Fractional Order Dynamical Systems, Differential Transform Techniques, and Fuzzy Extensions for Modeling Nonlinear and Chaotic Phenomena
Abstract
Fractional order differential equations have emerged as one of the most powerful mathematical tools for describing memory dependent, nonlocal, and hereditary phenomena in physical, biological, engineering, and social systems. Unlike classical integer order models, fractional calculus provides a mathematically rigorous and physically meaningful way to incorporate long range temporal dependence and complex internal structure into dynamic models. This theoretical advantage becomes particularly important in the analysis of nonlinear and chaotic systems, where classical approaches often fail to explain observed behaviors such as long term correlations, anomalous diffusion, and multi scale instability. At the same time, modern analytical and semi analytical methods such as the differential transform method, homotopy perturbation, and Adomian decomposition have revolutionized the ability of researchers to approximate and interpret solutions of highly nonlinear and fractional models without relying on purely numerical discretization. In parallel, the integration of fuzzy theory into differential equations has opened new directions for modeling uncertainty, imprecision, and vagueness in real world systems, especially when precise initial conditions or parameters are unavailable.
This article develops a comprehensive theoretical and methodological synthesis of fractional differential equations, differential transform techniques, fuzzy extensions, and chaotic dynamical systems. Drawing exclusively on foundational and contemporary research in fractional calculus, chaos theory, numerical analysis, and fuzzy differential equations, the study explores how fractional order models fundamentally alter the qualitative behavior of classical systems such as the Lorenz and Rossler models, how differential transform methods enable efficient solution generation for linear, nonlinear, and fractional systems, and how generalized differentiability allows fuzzy valued functions to be meaningfully embedded in fractional dynamic frameworks. The article elaborates the mathematical philosophy behind Caputo type derivatives, the generation of fractional semi dynamical systems, and the dimension theory of attractors, while also examining how numerical multi step and differential transform schemes preserve stability and accuracy in nonlocal models.

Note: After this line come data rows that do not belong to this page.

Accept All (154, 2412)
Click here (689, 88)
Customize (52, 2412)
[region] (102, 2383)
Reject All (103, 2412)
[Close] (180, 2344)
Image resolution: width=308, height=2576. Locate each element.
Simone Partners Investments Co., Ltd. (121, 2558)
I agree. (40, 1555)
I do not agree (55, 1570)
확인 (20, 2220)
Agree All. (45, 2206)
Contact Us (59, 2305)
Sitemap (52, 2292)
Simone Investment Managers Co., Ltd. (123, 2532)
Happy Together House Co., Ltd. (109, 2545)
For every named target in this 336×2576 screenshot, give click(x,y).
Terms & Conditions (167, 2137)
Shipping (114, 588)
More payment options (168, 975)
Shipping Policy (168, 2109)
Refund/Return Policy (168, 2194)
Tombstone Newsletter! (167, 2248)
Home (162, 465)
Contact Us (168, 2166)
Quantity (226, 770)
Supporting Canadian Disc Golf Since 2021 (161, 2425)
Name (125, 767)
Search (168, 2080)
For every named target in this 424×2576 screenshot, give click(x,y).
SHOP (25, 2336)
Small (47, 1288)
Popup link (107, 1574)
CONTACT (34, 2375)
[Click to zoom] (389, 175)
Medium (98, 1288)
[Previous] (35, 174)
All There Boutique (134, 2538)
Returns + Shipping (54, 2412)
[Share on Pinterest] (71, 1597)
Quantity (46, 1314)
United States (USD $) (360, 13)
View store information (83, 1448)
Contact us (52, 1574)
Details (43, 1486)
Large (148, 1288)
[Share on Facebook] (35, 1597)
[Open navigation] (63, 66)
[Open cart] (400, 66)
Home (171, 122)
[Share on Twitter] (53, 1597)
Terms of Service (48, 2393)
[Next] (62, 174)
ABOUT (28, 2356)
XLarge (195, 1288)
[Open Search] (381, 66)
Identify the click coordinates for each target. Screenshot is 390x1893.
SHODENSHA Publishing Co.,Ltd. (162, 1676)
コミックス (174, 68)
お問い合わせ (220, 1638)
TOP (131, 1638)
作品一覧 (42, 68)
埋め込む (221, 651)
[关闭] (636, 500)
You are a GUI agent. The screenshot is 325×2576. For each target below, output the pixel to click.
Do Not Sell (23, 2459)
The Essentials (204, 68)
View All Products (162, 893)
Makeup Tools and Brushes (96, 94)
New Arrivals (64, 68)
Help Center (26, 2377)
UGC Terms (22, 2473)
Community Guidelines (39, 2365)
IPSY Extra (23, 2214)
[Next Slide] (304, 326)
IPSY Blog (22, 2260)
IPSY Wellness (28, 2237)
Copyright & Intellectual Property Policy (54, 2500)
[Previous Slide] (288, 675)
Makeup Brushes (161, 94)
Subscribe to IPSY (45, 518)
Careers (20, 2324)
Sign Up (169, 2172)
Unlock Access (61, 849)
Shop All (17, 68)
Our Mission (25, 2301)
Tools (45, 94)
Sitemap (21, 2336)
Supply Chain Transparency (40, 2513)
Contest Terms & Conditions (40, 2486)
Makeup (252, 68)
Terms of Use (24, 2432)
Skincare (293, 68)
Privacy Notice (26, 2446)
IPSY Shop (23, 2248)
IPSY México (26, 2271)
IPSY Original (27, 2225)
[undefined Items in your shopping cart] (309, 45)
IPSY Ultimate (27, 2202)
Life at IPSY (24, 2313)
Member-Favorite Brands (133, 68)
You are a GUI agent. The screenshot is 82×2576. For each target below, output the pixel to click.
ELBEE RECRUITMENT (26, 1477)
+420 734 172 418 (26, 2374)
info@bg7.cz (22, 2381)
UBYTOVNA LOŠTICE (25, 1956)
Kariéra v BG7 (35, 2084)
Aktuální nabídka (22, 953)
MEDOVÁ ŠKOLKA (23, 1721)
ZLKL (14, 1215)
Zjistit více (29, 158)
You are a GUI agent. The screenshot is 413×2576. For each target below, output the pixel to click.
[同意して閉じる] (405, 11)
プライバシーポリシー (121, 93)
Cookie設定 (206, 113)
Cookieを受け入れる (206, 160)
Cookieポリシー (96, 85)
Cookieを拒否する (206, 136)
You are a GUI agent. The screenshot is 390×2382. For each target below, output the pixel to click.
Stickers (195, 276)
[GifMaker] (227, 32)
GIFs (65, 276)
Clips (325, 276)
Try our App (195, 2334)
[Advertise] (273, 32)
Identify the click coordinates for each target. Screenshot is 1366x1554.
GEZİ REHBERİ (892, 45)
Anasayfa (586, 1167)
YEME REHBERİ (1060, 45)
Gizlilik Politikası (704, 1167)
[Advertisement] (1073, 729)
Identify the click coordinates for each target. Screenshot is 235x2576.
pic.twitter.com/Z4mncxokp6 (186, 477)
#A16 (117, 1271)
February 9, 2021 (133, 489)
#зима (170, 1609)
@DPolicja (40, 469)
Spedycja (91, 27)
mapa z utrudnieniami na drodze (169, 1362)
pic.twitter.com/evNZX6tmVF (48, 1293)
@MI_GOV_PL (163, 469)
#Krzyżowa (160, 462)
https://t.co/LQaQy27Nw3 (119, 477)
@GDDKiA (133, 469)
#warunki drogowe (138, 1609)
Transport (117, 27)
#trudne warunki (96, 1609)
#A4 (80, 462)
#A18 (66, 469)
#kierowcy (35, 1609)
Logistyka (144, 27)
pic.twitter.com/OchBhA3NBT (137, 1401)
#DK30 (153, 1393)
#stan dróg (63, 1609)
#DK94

The results of this synthesis demonstrate that fractional order modeling not only generalizes classical differential equations but also reveals hidden dynamical regimes such as hyperchaos, bistability, and hidden attractors that are invisible in integer order frameworks. Furthermore, the differential transform method and its multi step and generalized variants provide a unifying computational language that bridges ordinary, partial, integral, and fuzzy differential equations. By integrating these perspectives, this article contributes a unified theoretical platform for understanding and modeling complex systems characterized by nonlinearity, memory, uncertainty, and chaos.